Além disso, a vontade de Chávez é que Maduro seja o candidato governista nas novas eleições que devem ser convocadas caso ele seja declarado oficialmente incapacitado de tomar posse de seu novo mandato.
Se a junta médica determinasse que Chávez não está em condições de continuar na Presidência, seria decretada a "ausência permanente", e novas eleições deveriam ser convocadas em 30 dias consecutivos à decisão.
'Golpe constitucional'
Em ambos casos, a Presidência seria assumida interinamente por 90 dias pelo presidente da Assembleia Nacional, Diosdado Cabello, que chefiaria o governo até a posse do próximo presidente eleito.
Caso contrário, na opinião do jurista Asdrubal Aguiar, ex-magistrado da Corte Interamericana de Direitos Humanos, o governo cometeria um "golpe constitucional".
A coalizão de oposição Mesa de Unidade Democrática (MUD) convocou uma reunião de emergência nesta segunda-feira para avaliar a situação e decidir sobre que ações tomar.
Para o deputado governista Roy Daza, a MUD se nega a interpretar uma situação "inédita" e busca uma "justificativa" para fortalecer a tese de vazio de poder e preparar o caminho para um "golpe de Estado".
"Aqui não haverá vazio de poder", afirmou à BBC Brasil Daza, do governista Partido Socialista Unido da Venezuela (PSUV). "Chávez continua sendo o presidente em exercício, e o que estamos discutindo é que se cumpra o mandato popular (resultado da eleição) de 7 de outubro."
Afetado por uma "severa" infecção pulmonar, é pouco provável que Chávez regresse à Caracas para ser juramentado. Se confirmada a ausência de Chávez, será a primeira vez na história democrática do país, desde 1959, que o presidente falta na posse.
"Chávez continuará sendo o presidente além de 10 de janeiro", afirmou o deputado Diosdado Cabello, o número dois na hierarquia chavista, pouco depois de sua reeleição como presidente da Assembleia Nacional, no sábado.
Sua manutenção na liderança do congresso é vista como uma demonstração de unidade e força entre os governistas, em meio a rumores de que haveria um racha entre Cabello e o vice-presidente, Nicolás Maduro.
A solução do impasse estará nas mãos do TSJ, que ainda não se pronunciou sobre o caso. Ao que tudo indica, deverá dar parecer favorável à interpretação do Executivo.
Antes de viajar a Havana, em dezembro, para ser operado, Chávez antecipou a crise, ao apontar Maduro como sucessor e candidato presidencial caso sua saúde o impeça de assumir o novo mandato.

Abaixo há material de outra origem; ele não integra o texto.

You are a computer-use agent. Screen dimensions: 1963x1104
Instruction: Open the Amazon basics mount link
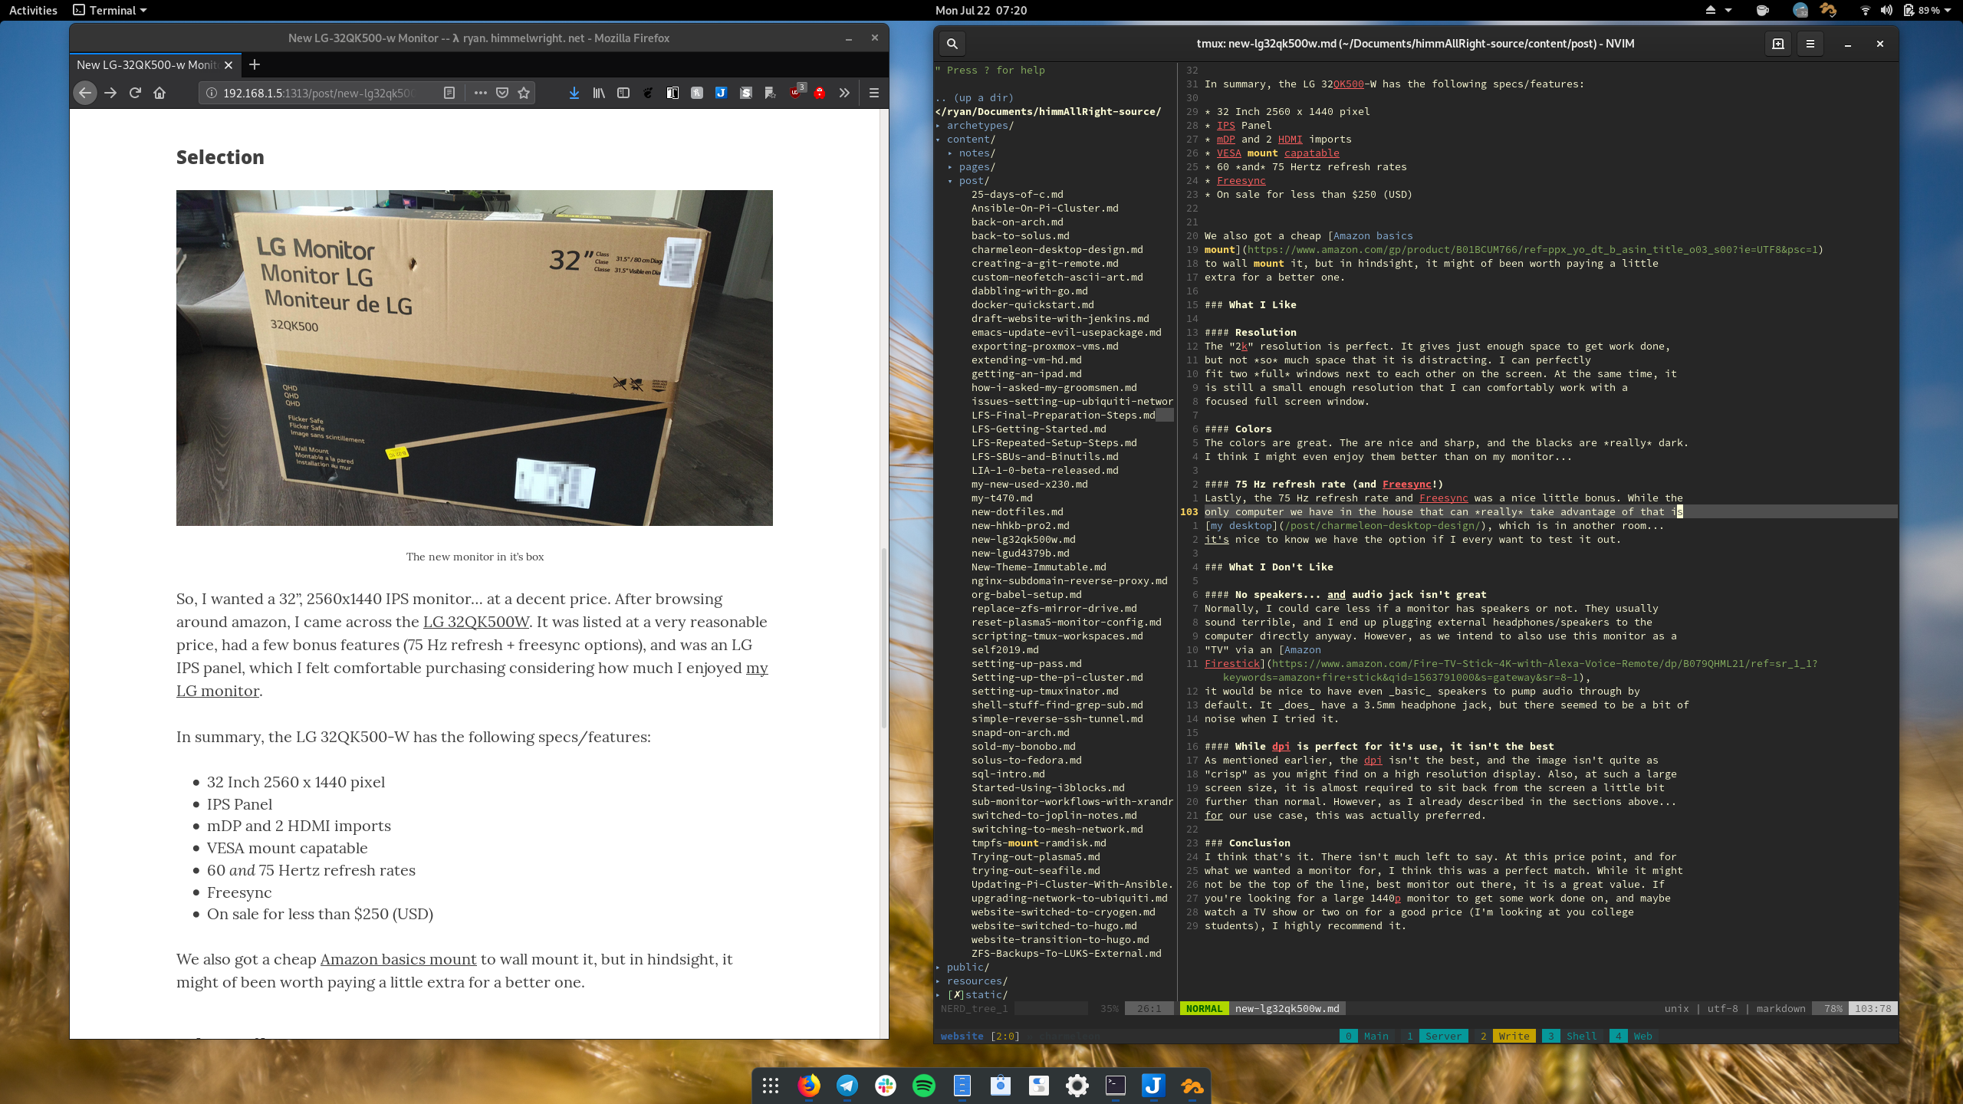pos(398,959)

Nas ruas, o clima de comoção entre os simpatizantes do governo permanece.
Alguns se arriscam a pensar sobre o futuro sem Chávez e afirmam que serão "leais" à decisão do presidente, caso novas eleições tenham de ser convocadas.
Outros, principalmente os mais idosos, apelam à fé e dizem acreditar na recuperação do líder venezuelano. "Ele é o homem das dificuldades, das grandes batalhas, ele vai se curar", disse a aposentada Nora Cáceres.
Constituição
O artigo 231 da Constituição, alvo da polêmica, determina que o presidente tome posse diante do Parlamento em 10 de janeiro, mas também afirma que, "por qualquer motivo inesperado", o presidente pode ser juramentado pelo TSJ, sem especificar a data ou local da cerimônia.
Amparado na ambiguidade da segunda parte do artigo, o governo pretende fortalecer a tese de "extensão" do mandato presidencial, flexibilizando assim a obrigatoriedade do dia da posse.
"O presidente reeleito continua no cargo e tem uma autorização da Assembleia Nacional para cuidar de sua saúde. Quando puder, tomará posse, já como presidente em funções", afirmou Maduro, no sábado, logo depois de acompanhar a eleição na casa.
A tese de continuidade do atual mandato garante que o gabinete se mantenha intacto, sem alterações que poderiam, na opinião de analistas, perturbar a unidade chavista neste momento de crise.